Alkaline Dumpling

In chinese, alkaline dumpling is also known as kan sui jong (cantonese) or kijang (hockkien). They are not savory like bak chang. Usually alkaline dumpling is dipped into caramelized palm sugar or kaya. They are easier to make too. This is how you do it:


500gm Glutinous rice
3 teaspoons Alkaline water (air abu/kan sui)
Small Bamboo leaves
Another 2 teaspoons of Alkaline water


If possible, buy the glutinous rice from sundry shop and not the one like I used above as those branded packaging is not so pure. They added some rice into it which will later resulted a harder dumplings. Wash throughly glutinous rice. Soak them in clean water with 3 teaspoons of alkaline water added. I soak mine for 6 hours (9am to 2pm). The colour will change yellowish instantly.

As usual, wash the bamboo leaves and the string. Discard water from glutinous rice and you can start to wrap the dumplings. Place 2 bamboo leaves back to back. Shape them into a funnel using one third of the length and work your way up.

Cut away the hard stem on the glutinous rice.

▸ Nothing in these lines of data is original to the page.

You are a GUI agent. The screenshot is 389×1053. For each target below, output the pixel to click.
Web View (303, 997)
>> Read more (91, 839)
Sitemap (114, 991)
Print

You know making dumplings takes a great deal of skills, patience and free time but of course practise makes perfect too. Filled up a big pot of water enough to cover the dumplings. Bring water to boiled. Add another 3 teaspoons of alkaline water into the boiling water before adding your dumplings.

Cook for about 3 hours. Add more water if the liquid drop below the dumplings level. Once done, hang to dry.

For the caramelized palm sugar syrup:


450gm Palm sugar
200ml or 1 packet of Coconut milk
2 leaves of pandan (screwpine)


Put a little water in sauce pot. Cut coarsely palm sugar so that they will dissolve faster. Cook under low fire all the time.

Once sugar dissolve, add in coconut milk. Cook till sugar thicken. That took me a good 1 hour!

I can eat 3 dumplings in a go. They are so lip-smacking good especially the palm sugar.

You can try cooking kaya too if you have the time. Seriously I don’t that is why i resorted to palm sugar instead.

The actual day for Duan Wu Jie falls on 7th June 2008. Early Happy Duan Wu Jie to all since I won’t be around that day.

8 Hijackers »

  1. LB said,

    June 2, 2008 @ 3:18 pm

    Nice nice dumplings!!
    Happy Birthday to you! 🙂

  2. day-dreamer said,

    June 2, 2008 @ 8:22 pm

    Ki chang must go with good black sugar to be perfect.

    It’s your birthday? Happy birthday! *hugs*

  3. Kyels said,

    June 2, 2008 @ 11:58 pm

    This is one of my favorite dumplings!


  4. sila said,

    June 3, 2008 @ 9:36 am

    mmm looks goooood.. 🙂

  5. sasha said,

    June 3, 2008 @ 2:03 pm

    wuah..looks yummy. can bring some for me ah ?

  6. Lil said,

    June 4, 2008 @ 1:23 am

    ooooo something i hadn’t had in a very very long time… *sob*

  7. athena said,

    June 4, 2008 @ 11:46 am

    kan sui chung!! my fav **drool drool**

  8. sabrina said,

    July 22, 2008 @ 4:52 pm

    i tried your recipe.. and the rice came out very mushy and soft! Not like yours, very firm! Please advice what I’ve done wrong.
    I soaked for 3 hours (all the water was absorbed before i realised!) and boiled for 2 hours..

    The Queen says: Since I did not see how you make it and the finishing product, all i can guess is maybe during the wrapping, they are not wrap nicely or tightly hence water sip into it.

    I’m so sorry about that. Do try again.